(Exercise brief)
From the line containing "The width and height of the screenshot is (1257, 933)." through the last line of the listing, output each line exactly as it stands. Omit pictures.

(Source data)

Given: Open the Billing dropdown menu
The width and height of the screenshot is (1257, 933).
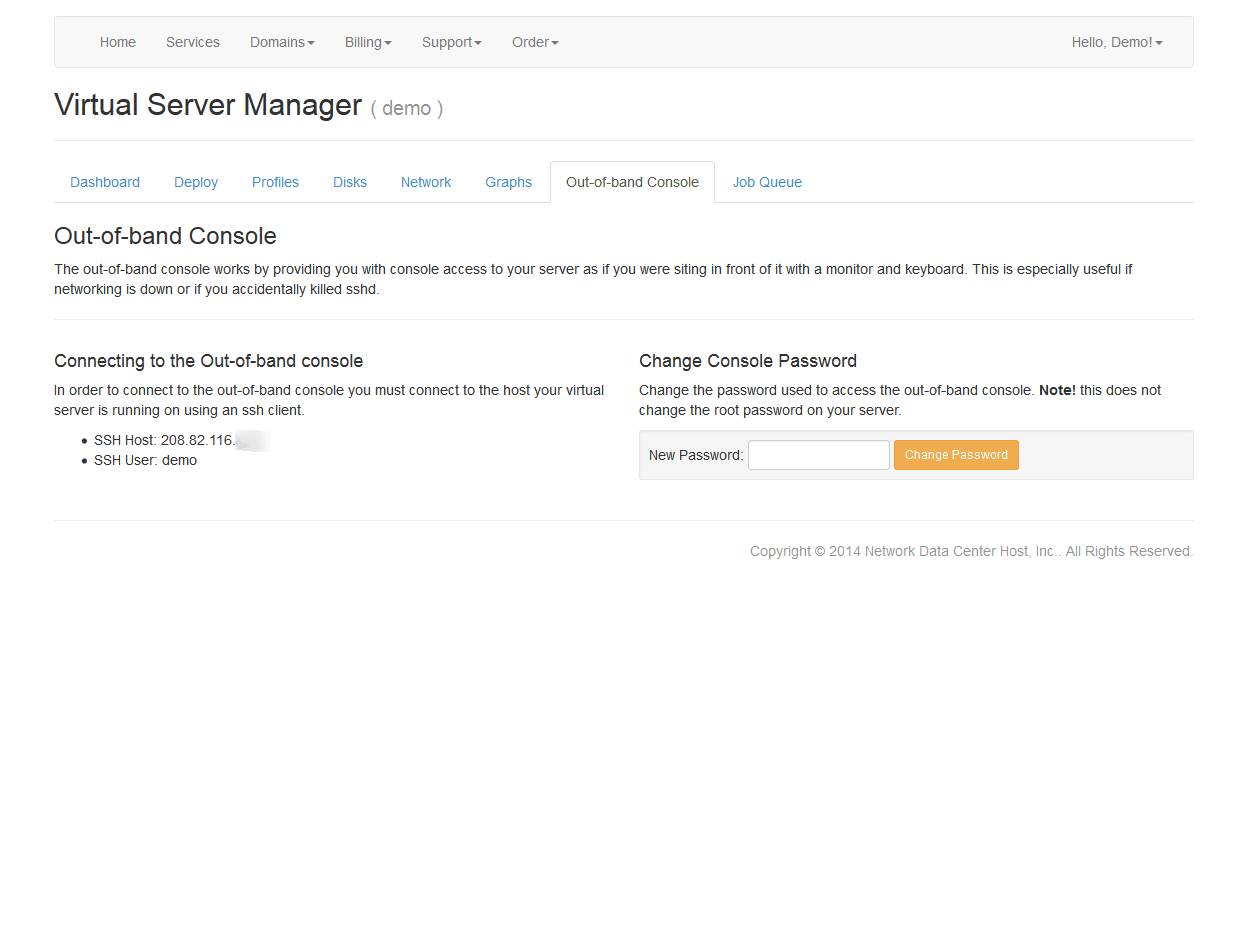Looking at the screenshot, I should point(368,42).
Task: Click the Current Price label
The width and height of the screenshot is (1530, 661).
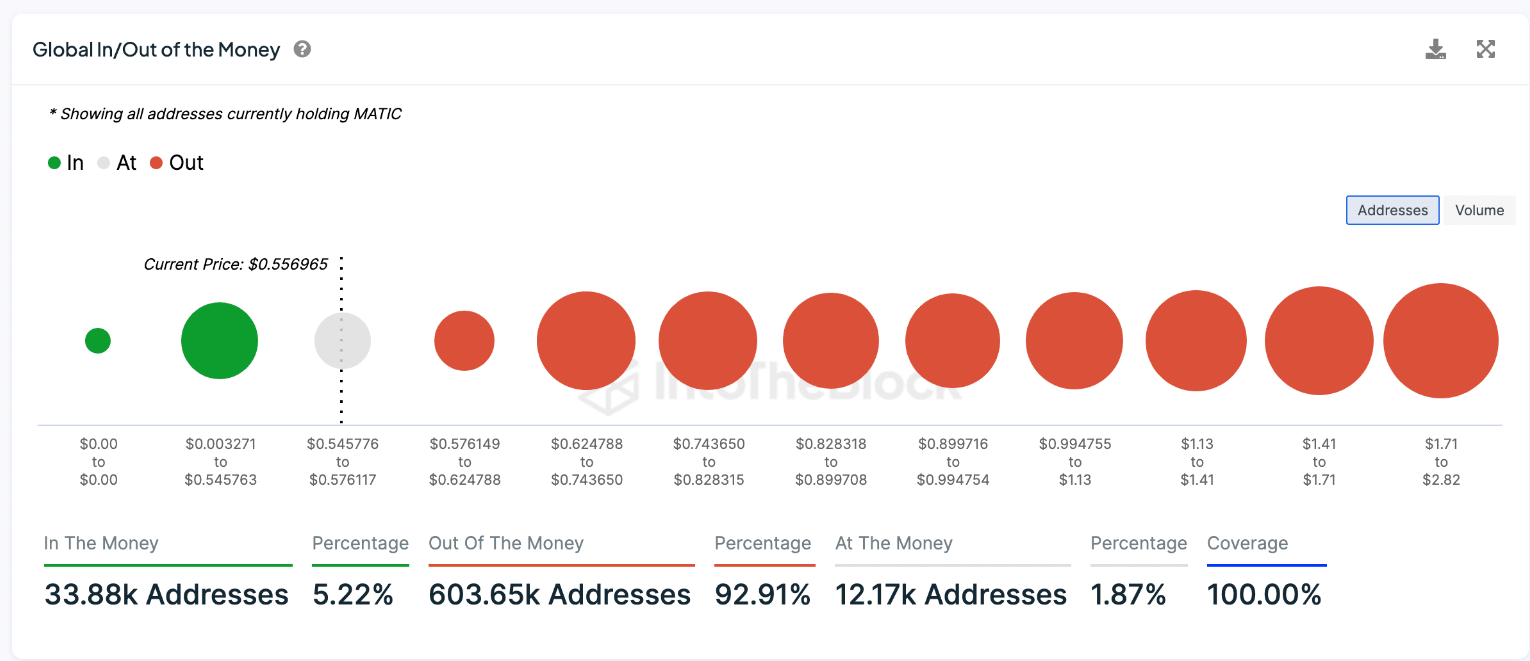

(Your solution)
The width and height of the screenshot is (1257, 933).
Looking at the screenshot, I should point(368,42).
Task: Click the Current Price label
The width and height of the screenshot is (1530, 661).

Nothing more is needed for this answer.